How severe does this issue affect your experience of using Ray?
Medium: It contributes to significant difficulty to complete my task, but I can work around it.
I’m writing an ML application in which I want to perform a hyperparameter optimization over a collection of models which may alternate between pytorch and tensorflow. Tensorflow unfortunately does not have a mechanism for freeing it’s gpu memory usage (that I know of, if there is one I’ve missed, please tell me! it would make my life much easier).
Now, the issue is, I can’t use tune.report within the launched process. tune looks for a _session object internally and knows it is launched outside of the original trial processes when it doesn’t find it. This is likely because I launch the process using the ‘spawn’ method instead of ‘fork’ as I’m interested in having this method work on windows as well. (‘fork’ method is only supported on linux).
What is the proper way to do this reporting from another ‘spawned’ process? Can I pass a tune reporter as an argument to the spawned process?
Are you performing communication between the spawned process and the process that’s launching it?
Another idea I had is to execute the process as a Ray Task! And here’s an example for how you can ensure that the GPU memory is cleared after executing the task.
Yes, when launching the process, I create a queue which is responsible for sending results back to the primary thread.

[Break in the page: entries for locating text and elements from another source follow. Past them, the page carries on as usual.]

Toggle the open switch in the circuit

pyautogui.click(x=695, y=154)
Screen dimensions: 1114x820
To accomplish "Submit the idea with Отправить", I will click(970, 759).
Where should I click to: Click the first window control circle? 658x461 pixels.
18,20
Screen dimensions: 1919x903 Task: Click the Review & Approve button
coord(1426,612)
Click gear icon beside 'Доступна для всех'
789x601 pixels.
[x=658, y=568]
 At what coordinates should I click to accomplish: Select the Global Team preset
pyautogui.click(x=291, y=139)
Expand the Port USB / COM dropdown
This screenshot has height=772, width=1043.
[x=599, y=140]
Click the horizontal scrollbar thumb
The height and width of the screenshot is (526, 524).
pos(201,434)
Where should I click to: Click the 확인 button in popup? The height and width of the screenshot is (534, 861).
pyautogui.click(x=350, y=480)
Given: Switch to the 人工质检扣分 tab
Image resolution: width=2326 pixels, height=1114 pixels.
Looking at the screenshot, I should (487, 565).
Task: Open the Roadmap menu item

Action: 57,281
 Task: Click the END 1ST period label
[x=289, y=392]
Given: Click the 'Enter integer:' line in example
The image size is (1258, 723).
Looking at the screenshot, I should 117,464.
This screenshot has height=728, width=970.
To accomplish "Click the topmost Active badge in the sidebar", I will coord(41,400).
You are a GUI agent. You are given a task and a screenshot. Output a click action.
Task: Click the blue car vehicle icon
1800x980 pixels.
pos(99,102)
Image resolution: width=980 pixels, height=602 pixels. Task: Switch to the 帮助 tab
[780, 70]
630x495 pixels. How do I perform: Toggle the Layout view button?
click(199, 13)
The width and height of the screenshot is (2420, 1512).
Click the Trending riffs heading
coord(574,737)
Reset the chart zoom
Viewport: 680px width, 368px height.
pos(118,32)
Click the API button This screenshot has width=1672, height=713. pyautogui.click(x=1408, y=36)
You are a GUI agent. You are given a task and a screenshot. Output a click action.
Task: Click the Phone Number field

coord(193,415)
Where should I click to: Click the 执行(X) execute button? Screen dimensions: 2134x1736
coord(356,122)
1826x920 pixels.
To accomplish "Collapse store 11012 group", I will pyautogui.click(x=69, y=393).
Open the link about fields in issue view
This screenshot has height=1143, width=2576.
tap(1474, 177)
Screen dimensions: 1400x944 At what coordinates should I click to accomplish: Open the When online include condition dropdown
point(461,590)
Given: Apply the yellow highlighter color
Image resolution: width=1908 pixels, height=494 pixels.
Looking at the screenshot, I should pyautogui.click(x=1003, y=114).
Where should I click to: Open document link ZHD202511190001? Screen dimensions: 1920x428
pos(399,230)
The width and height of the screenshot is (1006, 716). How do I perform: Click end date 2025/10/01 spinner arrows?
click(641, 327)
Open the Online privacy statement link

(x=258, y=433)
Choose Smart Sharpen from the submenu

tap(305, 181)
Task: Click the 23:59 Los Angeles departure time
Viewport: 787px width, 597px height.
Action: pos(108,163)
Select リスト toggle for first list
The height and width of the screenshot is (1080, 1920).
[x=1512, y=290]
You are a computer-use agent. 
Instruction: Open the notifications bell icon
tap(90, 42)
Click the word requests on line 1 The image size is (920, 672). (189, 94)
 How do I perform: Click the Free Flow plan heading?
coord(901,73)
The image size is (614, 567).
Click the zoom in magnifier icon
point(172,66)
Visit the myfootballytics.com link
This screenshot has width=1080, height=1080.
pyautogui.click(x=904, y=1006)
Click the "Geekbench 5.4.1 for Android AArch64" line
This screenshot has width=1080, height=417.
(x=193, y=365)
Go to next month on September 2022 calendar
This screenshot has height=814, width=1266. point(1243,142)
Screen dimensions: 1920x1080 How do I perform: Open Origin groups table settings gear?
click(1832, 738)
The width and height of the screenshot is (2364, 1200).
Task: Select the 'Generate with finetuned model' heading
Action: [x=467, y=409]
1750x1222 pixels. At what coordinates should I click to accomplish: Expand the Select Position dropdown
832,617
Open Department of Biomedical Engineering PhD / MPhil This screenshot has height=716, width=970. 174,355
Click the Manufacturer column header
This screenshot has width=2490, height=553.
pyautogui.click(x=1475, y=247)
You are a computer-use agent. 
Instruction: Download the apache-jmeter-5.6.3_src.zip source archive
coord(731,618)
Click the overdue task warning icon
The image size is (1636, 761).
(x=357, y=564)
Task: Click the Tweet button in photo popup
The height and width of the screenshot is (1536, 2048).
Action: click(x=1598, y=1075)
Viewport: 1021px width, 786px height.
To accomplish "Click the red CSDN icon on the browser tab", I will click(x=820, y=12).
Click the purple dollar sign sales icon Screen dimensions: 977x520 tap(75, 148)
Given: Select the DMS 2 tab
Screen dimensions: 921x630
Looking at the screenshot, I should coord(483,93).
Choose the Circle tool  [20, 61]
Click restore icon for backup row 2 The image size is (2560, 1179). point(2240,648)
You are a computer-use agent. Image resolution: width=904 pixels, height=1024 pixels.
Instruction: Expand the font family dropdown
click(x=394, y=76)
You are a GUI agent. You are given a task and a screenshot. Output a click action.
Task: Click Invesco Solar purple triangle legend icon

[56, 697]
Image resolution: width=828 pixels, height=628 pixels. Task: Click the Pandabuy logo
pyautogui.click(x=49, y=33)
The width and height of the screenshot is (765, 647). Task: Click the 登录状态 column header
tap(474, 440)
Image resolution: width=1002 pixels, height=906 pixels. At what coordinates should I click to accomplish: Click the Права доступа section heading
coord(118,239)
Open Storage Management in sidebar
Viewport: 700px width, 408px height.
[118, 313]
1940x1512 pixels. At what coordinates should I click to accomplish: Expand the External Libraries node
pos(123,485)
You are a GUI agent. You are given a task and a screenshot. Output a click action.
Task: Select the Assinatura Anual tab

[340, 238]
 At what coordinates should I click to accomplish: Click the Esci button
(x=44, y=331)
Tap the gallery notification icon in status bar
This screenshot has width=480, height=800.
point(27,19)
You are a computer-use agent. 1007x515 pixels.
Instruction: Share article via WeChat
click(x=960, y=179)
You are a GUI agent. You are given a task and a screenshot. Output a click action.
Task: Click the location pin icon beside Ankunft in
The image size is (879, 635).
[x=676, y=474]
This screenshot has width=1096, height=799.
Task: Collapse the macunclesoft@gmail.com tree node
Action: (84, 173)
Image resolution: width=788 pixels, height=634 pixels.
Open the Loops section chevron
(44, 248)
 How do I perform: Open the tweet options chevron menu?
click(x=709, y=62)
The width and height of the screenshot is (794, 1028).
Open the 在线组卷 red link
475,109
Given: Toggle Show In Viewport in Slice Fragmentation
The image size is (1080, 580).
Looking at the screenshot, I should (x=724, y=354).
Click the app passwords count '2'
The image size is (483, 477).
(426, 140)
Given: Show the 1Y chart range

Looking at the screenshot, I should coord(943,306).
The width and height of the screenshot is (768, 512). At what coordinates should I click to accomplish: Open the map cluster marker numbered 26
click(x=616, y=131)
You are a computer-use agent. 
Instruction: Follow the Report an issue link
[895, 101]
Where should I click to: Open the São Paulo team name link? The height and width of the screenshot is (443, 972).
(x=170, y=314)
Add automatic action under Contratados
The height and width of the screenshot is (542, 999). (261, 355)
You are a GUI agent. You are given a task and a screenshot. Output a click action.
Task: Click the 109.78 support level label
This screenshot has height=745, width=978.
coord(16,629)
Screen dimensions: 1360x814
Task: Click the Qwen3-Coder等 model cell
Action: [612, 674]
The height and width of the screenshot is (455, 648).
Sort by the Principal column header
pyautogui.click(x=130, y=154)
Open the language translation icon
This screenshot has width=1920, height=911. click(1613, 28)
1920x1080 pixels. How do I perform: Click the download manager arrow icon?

I have considered writing another queue to send the ‘report’ results in a similar way however it’s a bit of work and requires parts of my library to be tied to ray tune which I find undesirable. (I’m interested in my library being general purpose.)
Can I wrap a trainable function with ray.remote and max_calls=1 and have tune properly execute it? I’m probably going to just give it a try and see what happens.
I tried decorating my function trainable with @ray.remote(max_calls=1) as suggested.
I needed to pass the trainable function as trainable_function.remote as it doesn’t have a plain call method. This worked, however at the finish of the first trial, I got the error:
ValueError: Invalid return or yield value. Either return/yield a single number or a dictionary object in your trainable function.
Which I think is because the result of a task is an object on which we need to fetch the result.
Hey just to clarify - is the trainable_function the “primary thread” that’s launching the other processes? If so, you should be able to read from the queue in trainable_function and pass the results read from the queue to tune.report().
Yes it’s the ‘primary thread’ which launches the other process.
Yeah, I may wind up doing that in the end, but again, it’s a lot of work to ensure that works correctly, and it will make a perpetual dependency for my library on ray.tune.
I would really prefer if there was a way to do the GPU stuff within the trainable_function, and then have ray launch a new process for the next sample from the search space. The way it works now, it seems like ray launches a single process for each ‘worker’ and those processes persist until the search finishes.
I would really prefer if there was a way to do the GPU stuff within the trainable_function , and then have ray launch a new process for the next sample from the search space.
Actually, I believe this should work. Tune will create a remote Actor process for each Trial, and it will run the trainable_function within. At the end of the Trial, the process will be terminated and the GPU should be cleaned up.
The way it works now, it seems like ray launches a single process for each ‘worker’ and those processes persist until the search finishes.
Do you have a reproduction for this? This sounds possible if you’re running the GPU training directly in Ray Tasks (GPU Support — Ray 2.8.0), but should not be the case for Actors (which Tune uses).
@matthewdeng How are ray actors spawned? Do actors share python objects?
The way I’m managing GPU utilization is with a ‘context’ object which is set at the module level. What’s happening, is I set this object within the trainable function, but for the second (and subsequent trials) the module level python object for that context is already defined, and my library thinks a context is already set. For now, I rely on only acquiring a ‘context’ if I know no other method will need a different context for the duration of the process execution. I typically enforce this by spawning a new process to run that code (which acquires the context it needs). This way when the process exits, the original process’s session doesn’t have the module level context object defined, and I can go and acquire a new context if needed.
What this implies to me, is that somehow python object states are persisting between trials. Which is why I’m asking these questions about how actors and tasks work.
Ah, if you directly pass this context object into the definition of the Trainable, then it will actually serialize the context object and deserialize it in the Actor process that’s running the Trainable. Mutating the context will not reflect in the Trainer’s copy.
For folks coming across this thread, I was launching ray with the local_mode=True option. This apparently changes how Ray works in a number of important ways. When I removed local_mode ray is now launching separate processes like I expect.
Thanks for the update @krafczyk - just for completeness sake, the local_mode option is used almost exclusively for testing purposes, and even then it doesn’t implement the full Ray API. It’s not intended for any kind of actual workload. See also Starting Ray — Ray 2.8.0
This feature is maintained solely to help with debugging, so it’s possible you may encounter some issues. If you do, please file an issue.